Cruising is... George Town, Exuma Bahamas 4/28-5/8-10
Hello again. When we left you, we'd been in George Town a week, and had just
finished watering and fueling our home, Flying Pig, as well as filling the
single gasoline can and single dinghy can which we'd used in the three or so
weeks we'd been in the Jumentos.
In all cases, we were pleased to have been very frugal with our usage,
encouraging for times when we'd be in remote places for extended periods of
time. We calculate with our current usage, we could go for nearly 3 months
before running out of water, and probably 6 months before running out of
Diesel. Depending on our dinghy usage, and the sun and wind state (which
drives how much we use our Honda Generator), we might find ourselve short of
gasoline. Accordingly, we're considering adding to our deck storage with a
couple more gasoline cans.
Our PortaBote is still our primary local travel vessel, as it continues to
prove itself in rough weather and as a suitable tanker (that's the one I
used to ferry the first - and several more times, too, as circumstances
warranted - 40 gallons [over 320 pounds] of water). Friends seeing us come
and go from their boat on visits usually comment that they had no idea that
these Botes were that fast. Indeed, when I'm alone, unless the water is
flat, I throttle back or risk going airborne, all on a 6hp engine.
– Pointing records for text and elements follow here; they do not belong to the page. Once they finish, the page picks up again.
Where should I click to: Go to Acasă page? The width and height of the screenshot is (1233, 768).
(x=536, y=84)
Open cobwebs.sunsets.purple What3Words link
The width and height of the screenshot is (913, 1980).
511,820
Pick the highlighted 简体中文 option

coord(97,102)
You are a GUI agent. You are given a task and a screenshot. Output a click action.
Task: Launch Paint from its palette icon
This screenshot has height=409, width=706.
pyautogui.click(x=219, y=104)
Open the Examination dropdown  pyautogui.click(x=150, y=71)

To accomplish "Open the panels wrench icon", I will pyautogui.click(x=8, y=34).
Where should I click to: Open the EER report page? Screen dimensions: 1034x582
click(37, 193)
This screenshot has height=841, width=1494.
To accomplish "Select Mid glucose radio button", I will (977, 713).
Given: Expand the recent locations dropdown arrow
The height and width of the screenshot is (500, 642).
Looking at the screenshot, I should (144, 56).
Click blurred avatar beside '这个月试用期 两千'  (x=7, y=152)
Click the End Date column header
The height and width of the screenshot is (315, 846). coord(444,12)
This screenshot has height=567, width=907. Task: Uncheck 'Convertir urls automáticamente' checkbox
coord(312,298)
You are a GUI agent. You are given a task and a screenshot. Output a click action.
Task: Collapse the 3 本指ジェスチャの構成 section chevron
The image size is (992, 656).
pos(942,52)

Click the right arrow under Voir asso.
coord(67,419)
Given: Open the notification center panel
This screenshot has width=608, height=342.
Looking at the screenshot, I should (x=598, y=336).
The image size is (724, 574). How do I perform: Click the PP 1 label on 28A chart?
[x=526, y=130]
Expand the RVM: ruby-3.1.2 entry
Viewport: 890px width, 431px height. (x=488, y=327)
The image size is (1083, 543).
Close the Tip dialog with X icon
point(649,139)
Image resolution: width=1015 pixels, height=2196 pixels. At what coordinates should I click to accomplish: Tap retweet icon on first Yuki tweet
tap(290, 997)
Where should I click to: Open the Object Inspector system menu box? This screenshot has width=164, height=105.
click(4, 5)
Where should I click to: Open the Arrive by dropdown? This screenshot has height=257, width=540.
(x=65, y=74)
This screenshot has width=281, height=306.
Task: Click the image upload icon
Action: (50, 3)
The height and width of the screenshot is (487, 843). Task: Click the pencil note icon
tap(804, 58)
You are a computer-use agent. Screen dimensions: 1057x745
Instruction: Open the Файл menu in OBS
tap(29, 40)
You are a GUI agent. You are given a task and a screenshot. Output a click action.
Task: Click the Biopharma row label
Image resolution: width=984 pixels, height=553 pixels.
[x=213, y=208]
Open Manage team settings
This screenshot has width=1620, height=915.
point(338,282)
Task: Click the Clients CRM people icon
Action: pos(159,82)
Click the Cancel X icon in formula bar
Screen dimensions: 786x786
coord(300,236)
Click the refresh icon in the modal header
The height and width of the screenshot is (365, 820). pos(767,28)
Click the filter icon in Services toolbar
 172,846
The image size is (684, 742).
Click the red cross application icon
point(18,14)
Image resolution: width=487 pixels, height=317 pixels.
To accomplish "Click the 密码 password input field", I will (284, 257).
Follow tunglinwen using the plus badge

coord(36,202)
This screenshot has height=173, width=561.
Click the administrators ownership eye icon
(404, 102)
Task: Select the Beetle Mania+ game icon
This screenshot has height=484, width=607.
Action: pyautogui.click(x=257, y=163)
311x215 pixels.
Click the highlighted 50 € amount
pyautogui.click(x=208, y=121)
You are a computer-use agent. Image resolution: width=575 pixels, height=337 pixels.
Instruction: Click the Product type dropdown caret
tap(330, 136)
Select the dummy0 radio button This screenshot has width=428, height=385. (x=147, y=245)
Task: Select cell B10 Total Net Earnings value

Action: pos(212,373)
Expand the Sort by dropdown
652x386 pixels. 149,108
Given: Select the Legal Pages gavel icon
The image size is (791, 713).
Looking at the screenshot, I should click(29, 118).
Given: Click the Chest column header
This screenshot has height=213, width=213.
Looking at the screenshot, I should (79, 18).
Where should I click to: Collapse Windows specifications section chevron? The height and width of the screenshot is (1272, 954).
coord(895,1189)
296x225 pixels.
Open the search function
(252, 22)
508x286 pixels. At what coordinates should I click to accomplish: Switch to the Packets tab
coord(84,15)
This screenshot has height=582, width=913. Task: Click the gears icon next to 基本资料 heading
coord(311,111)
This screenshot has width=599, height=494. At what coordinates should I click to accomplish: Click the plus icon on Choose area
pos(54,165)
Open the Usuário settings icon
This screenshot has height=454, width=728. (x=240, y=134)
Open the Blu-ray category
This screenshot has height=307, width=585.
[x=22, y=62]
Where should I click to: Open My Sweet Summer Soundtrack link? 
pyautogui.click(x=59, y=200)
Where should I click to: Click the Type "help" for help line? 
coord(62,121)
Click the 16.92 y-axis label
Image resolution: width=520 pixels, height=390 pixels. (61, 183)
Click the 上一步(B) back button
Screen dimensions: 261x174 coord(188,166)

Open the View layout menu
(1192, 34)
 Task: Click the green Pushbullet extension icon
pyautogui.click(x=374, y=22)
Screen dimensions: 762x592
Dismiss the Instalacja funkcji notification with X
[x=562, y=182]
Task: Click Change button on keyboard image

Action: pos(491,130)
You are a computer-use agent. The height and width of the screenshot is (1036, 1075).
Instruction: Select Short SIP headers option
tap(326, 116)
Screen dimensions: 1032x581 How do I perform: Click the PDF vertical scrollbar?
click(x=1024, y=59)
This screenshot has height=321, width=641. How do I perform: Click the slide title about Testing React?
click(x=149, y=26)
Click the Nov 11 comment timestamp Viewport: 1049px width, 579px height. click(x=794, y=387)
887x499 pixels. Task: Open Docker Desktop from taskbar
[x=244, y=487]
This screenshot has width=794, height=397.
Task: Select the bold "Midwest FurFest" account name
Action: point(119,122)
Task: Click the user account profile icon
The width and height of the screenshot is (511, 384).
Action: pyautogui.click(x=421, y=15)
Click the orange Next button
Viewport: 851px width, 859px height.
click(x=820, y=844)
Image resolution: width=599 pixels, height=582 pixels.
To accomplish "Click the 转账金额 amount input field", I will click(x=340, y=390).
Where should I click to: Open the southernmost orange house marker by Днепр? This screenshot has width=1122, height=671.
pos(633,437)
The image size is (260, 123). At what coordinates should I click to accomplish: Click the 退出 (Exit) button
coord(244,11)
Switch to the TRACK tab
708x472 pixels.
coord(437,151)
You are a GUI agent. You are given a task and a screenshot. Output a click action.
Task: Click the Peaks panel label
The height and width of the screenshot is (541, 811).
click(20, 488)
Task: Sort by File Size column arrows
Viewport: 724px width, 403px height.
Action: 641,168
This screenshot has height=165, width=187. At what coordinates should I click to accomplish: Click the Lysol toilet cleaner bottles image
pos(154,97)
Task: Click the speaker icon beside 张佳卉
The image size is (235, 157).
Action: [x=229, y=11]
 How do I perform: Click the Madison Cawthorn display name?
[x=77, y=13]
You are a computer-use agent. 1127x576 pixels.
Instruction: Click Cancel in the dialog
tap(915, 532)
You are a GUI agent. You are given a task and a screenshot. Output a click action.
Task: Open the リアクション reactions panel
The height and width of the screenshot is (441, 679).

After Regatta Week, internet connectivity did, indeed, return, and I caught
up on the various other places which have had to wait for all the cruising
logs that members of TheFlyingPigLog@yahoogroups.com
get in real time,
courtesy of my son's posting them after I'd mailed them over our winlink Ham
radio connection. I put them up at the rate of one a day so as to not
overwhelm the other lists and forums to which they went :**)) and have just
now gotten them up to our last post.
These last couple of weeks have been shuttle time, as the place we did our
watering is very convenient to town. However, we also went back and forth
to Volleyball Beach a few times, mostly to get together with other cruisers,
but, most importantly to Lydia, to avoid going aground. Actually, I'd have
welcomed it, as I needed (well, wanted) to clean our bottom, which had grown
a notable amount of what looked like frog spawn under it in the time since
we last intentionally grounded ourselves in Long Island.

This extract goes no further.